_ACTIVITY_
Whenever a line of the data below holds the string "will", copy that line.

_DATA FOR REVIEW_
*** Block opens ***

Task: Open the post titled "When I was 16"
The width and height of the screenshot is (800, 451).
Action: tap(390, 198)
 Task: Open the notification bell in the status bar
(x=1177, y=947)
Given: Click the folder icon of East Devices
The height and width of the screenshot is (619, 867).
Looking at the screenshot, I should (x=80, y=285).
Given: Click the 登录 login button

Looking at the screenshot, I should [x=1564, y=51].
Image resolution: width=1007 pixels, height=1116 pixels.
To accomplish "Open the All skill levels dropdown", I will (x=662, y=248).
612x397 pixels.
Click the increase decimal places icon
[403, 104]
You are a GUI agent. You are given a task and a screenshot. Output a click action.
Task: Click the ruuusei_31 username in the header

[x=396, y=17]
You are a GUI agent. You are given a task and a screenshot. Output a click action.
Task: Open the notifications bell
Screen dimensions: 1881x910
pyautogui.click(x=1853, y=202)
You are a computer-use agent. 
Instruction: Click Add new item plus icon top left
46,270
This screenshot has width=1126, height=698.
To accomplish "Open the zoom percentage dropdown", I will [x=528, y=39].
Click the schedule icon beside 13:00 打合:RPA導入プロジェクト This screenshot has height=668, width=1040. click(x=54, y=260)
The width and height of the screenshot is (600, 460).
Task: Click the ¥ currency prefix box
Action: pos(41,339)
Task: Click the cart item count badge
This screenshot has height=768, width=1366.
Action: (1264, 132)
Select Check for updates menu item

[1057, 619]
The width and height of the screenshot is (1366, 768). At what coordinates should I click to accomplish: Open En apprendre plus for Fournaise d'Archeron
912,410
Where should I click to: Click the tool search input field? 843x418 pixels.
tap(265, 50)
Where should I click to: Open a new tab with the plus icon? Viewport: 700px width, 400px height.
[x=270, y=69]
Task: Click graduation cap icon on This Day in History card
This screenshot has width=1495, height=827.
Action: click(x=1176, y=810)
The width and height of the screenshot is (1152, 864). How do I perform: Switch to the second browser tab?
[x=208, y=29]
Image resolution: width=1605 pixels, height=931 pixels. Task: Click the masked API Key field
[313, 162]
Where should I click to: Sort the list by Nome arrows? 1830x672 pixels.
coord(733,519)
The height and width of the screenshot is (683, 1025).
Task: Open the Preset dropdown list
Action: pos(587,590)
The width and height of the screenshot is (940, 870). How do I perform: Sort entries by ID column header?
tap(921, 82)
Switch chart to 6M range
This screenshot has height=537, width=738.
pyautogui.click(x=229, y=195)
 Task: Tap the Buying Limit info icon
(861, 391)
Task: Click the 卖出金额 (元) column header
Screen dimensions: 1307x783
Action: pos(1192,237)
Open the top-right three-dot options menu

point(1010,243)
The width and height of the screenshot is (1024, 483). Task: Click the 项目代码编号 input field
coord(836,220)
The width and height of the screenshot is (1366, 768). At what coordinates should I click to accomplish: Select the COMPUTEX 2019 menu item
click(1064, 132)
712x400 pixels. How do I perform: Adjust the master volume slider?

*** Block closes ***

_RESULT OF THIS TASK_
To accomplish "Open the All skill levels dropdown", I will (x=662, y=248).
To accomplish "Open the zoom percentage dropdown", I will [x=528, y=39].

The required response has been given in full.